Would you reproduce exactly the lines below from the one holding "17 (1029, 542)" through the one holding "Your Second Visit (832, 2265)", inclusive, and no others?

[Stored items]
════════════════
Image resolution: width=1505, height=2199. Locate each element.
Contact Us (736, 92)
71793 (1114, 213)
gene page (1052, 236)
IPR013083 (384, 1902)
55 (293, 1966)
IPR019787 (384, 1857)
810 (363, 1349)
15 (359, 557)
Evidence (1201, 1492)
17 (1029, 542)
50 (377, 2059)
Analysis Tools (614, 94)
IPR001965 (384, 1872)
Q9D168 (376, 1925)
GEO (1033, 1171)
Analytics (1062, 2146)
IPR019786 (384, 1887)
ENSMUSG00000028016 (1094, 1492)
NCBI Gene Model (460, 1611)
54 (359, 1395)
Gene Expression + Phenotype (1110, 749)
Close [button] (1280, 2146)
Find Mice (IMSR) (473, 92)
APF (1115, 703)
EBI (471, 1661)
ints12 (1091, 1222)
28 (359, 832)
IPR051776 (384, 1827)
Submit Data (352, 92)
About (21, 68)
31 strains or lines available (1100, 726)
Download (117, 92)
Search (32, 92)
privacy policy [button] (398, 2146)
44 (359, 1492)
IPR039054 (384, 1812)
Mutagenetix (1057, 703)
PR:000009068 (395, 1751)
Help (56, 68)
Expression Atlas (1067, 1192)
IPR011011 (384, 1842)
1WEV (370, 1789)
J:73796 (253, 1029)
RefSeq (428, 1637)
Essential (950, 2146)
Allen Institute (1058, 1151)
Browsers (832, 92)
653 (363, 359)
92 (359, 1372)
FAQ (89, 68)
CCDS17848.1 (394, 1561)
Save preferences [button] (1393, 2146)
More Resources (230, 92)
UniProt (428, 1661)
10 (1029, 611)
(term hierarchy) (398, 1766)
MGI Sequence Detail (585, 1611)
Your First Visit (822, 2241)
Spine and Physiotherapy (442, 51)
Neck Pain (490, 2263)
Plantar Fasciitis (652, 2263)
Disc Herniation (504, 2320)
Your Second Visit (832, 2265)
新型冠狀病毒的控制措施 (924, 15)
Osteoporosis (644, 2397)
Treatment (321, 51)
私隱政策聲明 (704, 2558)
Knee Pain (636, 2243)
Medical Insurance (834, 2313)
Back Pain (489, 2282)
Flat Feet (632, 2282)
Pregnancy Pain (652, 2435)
════════════════
Your solution:
17 (1029, 542)
50 (377, 2059)
Analysis Tools (614, 94)
IPR001965 (384, 1872)
Q9D168 (376, 1925)
GEO (1033, 1171)
Analytics (1062, 2146)
IPR019786 (384, 1887)
ENSMUSG00000028016 (1094, 1492)
NCBI Gene Model (460, 1611)
54 (359, 1395)
Gene Expression + Phenotype (1110, 749)
Close [button] (1280, 2146)
Find Mice (IMSR) (473, 92)
APF (1115, 703)
EBI (471, 1661)
ints12 (1091, 1222)
28 (359, 832)
IPR051776 (384, 1827)
Submit Data (352, 92)
About (21, 68)
31 strains or lines available (1100, 726)
Download (117, 92)
Search (32, 92)
privacy policy [button] (398, 2146)
44 (359, 1492)
IPR039054 (384, 1812)
Mutagenetix (1057, 703)
PR:000009068 (395, 1751)
Help (56, 68)
Expression Atlas (1067, 1192)
IPR011011 (384, 1842)
1WEV (370, 1789)
J:73796 (253, 1029)
RefSeq (428, 1637)
Essential (950, 2146)
Allen Institute (1058, 1151)
Browsers (832, 92)
653 (363, 359)
92 (359, 1372)
FAQ (89, 68)
CCDS17848.1 (394, 1561)
Save preferences [button] (1393, 2146)
More Resources (230, 92)
UniProt (428, 1661)
10 (1029, 611)
(term hierarchy) (398, 1766)
MGI Sequence Detail (585, 1611)
Your First Visit (822, 2241)
Spine and Physiotherapy (442, 51)
Neck Pain (490, 2263)
Plantar Fasciitis (652, 2263)
Disc Herniation (504, 2320)
Your Second Visit (832, 2265)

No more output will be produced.